**Work to do:**
1. Shorten the paragraph beginning "Broadly speaking" in the passage on Indian taxes into a bulleted list that keeps its main facts.
2. Using the passage on Indian taxes, decide whether each statement agrees with it. Answer yes or no, and quote the words that decide it.
(a) A person can transfer a direct tax to another entity for payment.
(b) GST is levied on manufacturers or service providers as a direct tax.
(c) Wealth tax is given as an example of an indirect tax.
3. Reproduce the part of the passage on Indian taxes that begins at the words "Broadly speaking, the" and stops after "the direct tax.".

**Source passage:**
= = = = =

As we have already mentioned, direct taxes are those which are paid directly by people or an organization to an imposing institution such as the government of India. These taxes are usually levied on a person’s income and wealth. The person or the organization in question cannot transfer this type of tax to another person or entity for payment. Some of the examples of direct tax include income tax and wealth tax.
Broadly speaking, the government of India levies two types of taxes on the citizens of India – direct tax and indirect tax. The indirect taxes can be transferred to another person and its most common example is GST (Goods and Services Tax). The GST is levied on the manufacturers or service providers as a direct tax, which is then transferred to the consumers by levying it on the final price of the goods or services, thus, making it an indirect tax for the consumers. Whereas the direct taxes are the ones that cannot be transferred to another person such as Income Tax, which every individual is supposed to pay on their own directly to the government of India. Both the indirect and direct taxes are vital components that play an essential role in changing the course of the Indian economy.
To understand things better, let us first get our basics clear on the direct tax.
What are the Benefits of Direct Tax?

= = = = =

[Entries from a dataset]
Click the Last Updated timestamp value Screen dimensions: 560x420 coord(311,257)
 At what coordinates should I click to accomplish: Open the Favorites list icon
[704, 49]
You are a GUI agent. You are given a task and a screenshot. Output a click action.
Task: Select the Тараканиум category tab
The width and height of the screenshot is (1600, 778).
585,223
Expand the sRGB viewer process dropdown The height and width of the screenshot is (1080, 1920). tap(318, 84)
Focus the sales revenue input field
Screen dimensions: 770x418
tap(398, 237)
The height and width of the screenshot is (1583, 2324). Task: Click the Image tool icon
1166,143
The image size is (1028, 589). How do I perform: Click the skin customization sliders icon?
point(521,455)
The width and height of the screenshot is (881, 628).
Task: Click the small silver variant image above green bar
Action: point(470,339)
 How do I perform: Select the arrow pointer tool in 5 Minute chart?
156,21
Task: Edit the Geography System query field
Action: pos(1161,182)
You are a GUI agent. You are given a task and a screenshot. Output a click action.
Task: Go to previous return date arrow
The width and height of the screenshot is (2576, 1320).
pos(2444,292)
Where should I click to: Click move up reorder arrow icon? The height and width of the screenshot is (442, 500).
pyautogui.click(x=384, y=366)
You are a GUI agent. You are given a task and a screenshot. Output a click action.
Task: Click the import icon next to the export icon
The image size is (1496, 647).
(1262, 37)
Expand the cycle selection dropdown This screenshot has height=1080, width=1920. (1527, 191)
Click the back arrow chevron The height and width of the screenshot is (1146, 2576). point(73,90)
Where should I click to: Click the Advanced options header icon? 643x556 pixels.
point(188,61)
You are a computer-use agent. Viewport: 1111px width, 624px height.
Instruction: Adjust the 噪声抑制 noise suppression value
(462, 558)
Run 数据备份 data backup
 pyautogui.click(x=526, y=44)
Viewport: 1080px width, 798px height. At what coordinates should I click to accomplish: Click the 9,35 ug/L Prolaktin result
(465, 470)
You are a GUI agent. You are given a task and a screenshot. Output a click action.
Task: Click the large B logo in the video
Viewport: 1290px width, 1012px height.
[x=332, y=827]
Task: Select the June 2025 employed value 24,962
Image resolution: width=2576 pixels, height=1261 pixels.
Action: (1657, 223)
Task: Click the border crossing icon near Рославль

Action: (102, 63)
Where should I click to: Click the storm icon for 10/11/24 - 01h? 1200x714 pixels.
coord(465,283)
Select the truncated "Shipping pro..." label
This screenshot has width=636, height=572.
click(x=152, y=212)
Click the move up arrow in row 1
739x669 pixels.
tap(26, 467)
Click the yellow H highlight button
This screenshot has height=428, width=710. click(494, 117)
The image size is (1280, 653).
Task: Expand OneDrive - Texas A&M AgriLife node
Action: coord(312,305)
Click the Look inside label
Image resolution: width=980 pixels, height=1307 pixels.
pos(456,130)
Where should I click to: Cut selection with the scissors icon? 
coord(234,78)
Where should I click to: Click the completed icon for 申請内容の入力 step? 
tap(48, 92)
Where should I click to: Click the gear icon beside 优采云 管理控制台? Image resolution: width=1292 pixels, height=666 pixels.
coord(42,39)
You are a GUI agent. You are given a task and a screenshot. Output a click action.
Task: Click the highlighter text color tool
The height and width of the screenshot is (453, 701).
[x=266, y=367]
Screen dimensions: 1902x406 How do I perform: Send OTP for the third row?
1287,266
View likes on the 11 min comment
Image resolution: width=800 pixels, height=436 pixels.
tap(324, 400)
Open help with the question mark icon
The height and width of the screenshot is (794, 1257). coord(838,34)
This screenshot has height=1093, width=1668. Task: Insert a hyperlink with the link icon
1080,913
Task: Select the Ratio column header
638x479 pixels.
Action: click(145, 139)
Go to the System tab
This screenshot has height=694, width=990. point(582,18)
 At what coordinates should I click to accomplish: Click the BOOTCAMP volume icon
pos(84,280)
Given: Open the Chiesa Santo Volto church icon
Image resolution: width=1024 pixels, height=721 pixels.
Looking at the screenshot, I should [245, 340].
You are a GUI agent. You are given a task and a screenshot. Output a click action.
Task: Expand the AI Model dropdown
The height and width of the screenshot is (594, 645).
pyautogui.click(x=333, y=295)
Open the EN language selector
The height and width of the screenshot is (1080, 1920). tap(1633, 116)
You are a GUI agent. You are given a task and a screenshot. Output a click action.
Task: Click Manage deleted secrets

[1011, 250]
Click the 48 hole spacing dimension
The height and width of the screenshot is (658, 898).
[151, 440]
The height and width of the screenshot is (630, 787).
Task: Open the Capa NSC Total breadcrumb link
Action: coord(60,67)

= = = = =

**Answers per task:**
1.
- The government of India levies two types of taxes on its citizens: direct tax and indirect tax.
- Indirect taxes can be transferred to another person. GST (Goods and Services Tax) is the most common example.
- GST is levied on manufacturers or service providers as a direct tax. It is then passed to consumers through the final price of goods or services, so it becomes an indirect tax for them.
- Direct taxes cannot be transferred. An example is income tax, which every individual pays directly to the government of India.
- Both types of tax are vital components that play an essential role in changing the course of the Indian economy.

2.
(a) No: "The person or the organization in question cannot transfer this type of tax to another person or entity for payment."
(b) Yes: "The GST is levied on the manufacturers or service providers as a direct tax"
(c) No: "Some of the examples of direct tax include income tax and wealth tax."

3.
Broadly speaking, the government of India levies two types of taxes on the citizens of India – direct tax and indirect tax. The indirect taxes can be transferred to another person and its most common example is GST (Goods and Services Tax). The GST is levied on the manufacturers or service providers as a direct tax, which is then transferred to the consumers by levying it on the final price of the goods or services, thus, making it an indirect tax for the consumers. Whereas the direct taxes are the ones that cannot be transferred to another person such as Income Tax, which every individual is supposed to pay on their own directly to the government of India. Both the indirect and direct taxes are vital components that play an essential role in changing the course of the Indian economy.
To understand things better, let us first get our basics clear on the direct tax.